A recent article reports, “As publishers, consumers and law enforcement get more sophisticated, so will the bad guys. It is doubtful fake reviews can ever be fully eradicated. The problem is that even amateur FROs realize that encouraging positive review posts about an establishment only goes so far… Those electing to go negative on competitors can be problematic.”

It continues, “One of the primary criticisms of TripAdvisor is that it provides a homogenized perspective of the hotels – it provides many filter criteria to trim down the hotel list based on various criteria, but the filters are property-centric and the new result set includes the same list of reviews. Reviews may only be filtered by family/couples /business to reduce the number of reviews to scan.
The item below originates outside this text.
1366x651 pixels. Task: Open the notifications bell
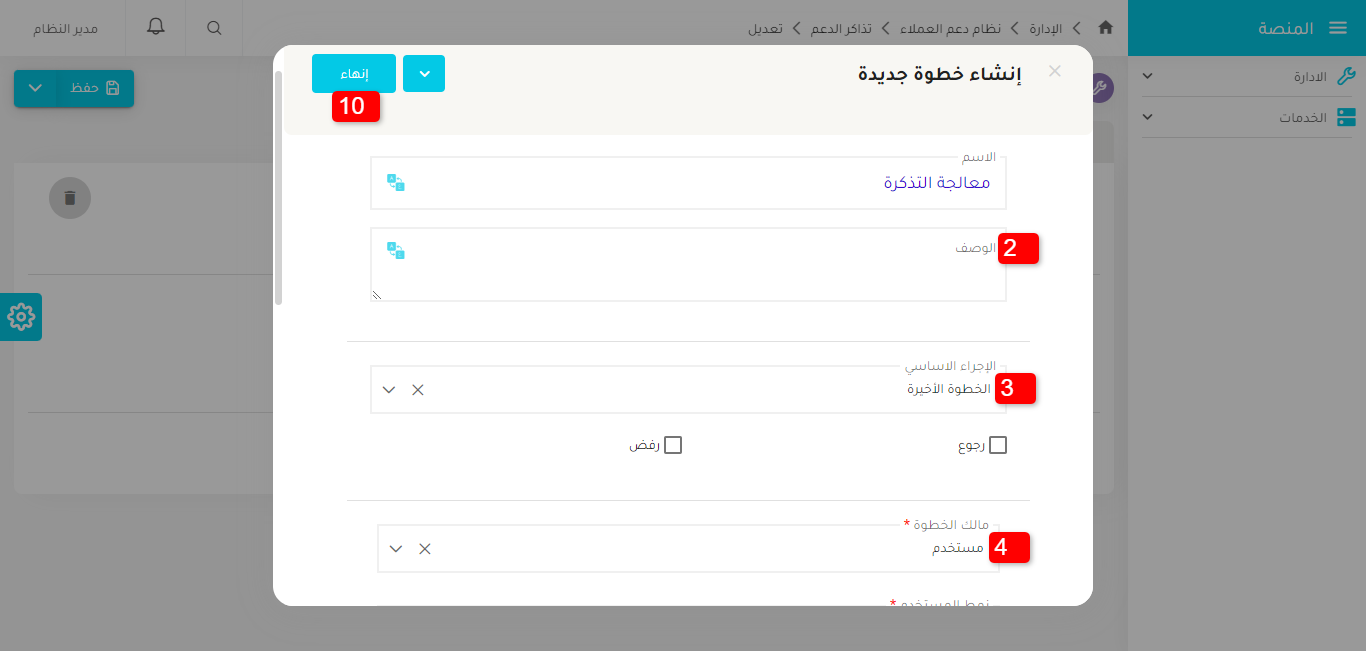pyautogui.click(x=155, y=27)
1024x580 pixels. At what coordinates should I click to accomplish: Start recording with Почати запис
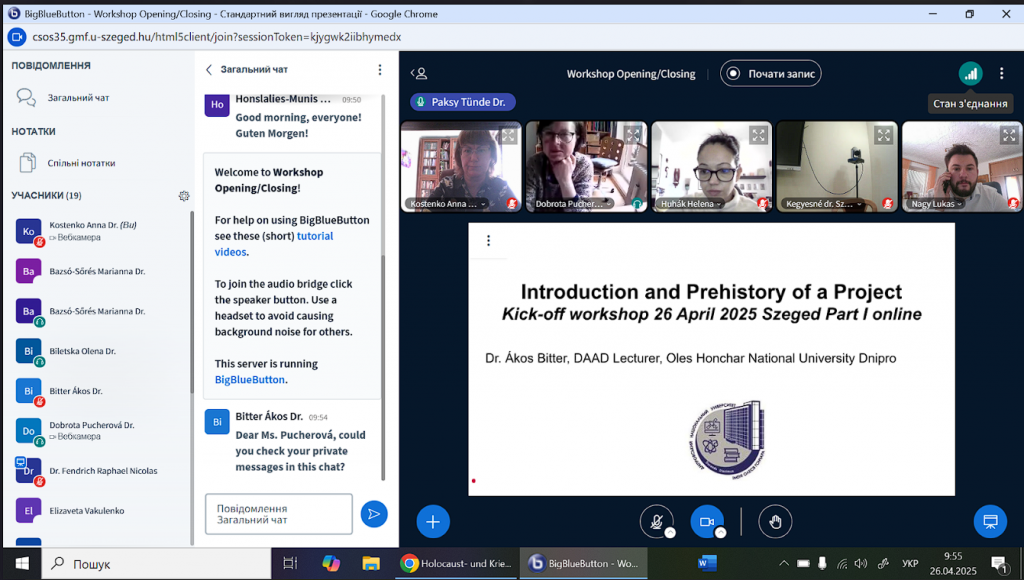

While the Facebook integration definitely helps provide perspectives of trusted friends, there are opportunities to apply more semantic and collaborative analytical processes to produce more relevant reviews.”

It adds, “Every traveler essentially seeks the same result – the hotel that represents the best experience/price ratio, based on the specific needs for a particular itinerary. But it needs to go further – it’s all about context. Does a hotel match an individual’s sense of style? Does it match up favorably with other hotels the guest liked when traveling on a similar itinerary? Providing answers to these questions not only provides a much more relevant hotel recommendation, but also introduces sufficient nuance to frustrate even the most accomplished FROs. The solution is to enable a more semantic and persona-based context into the hotel reviews that may be considered when ranking candidate hotels. Applying semantic search processes should greatly assist travelers by organizing the daunting amount of text provided by an ever growing army of reviewers.”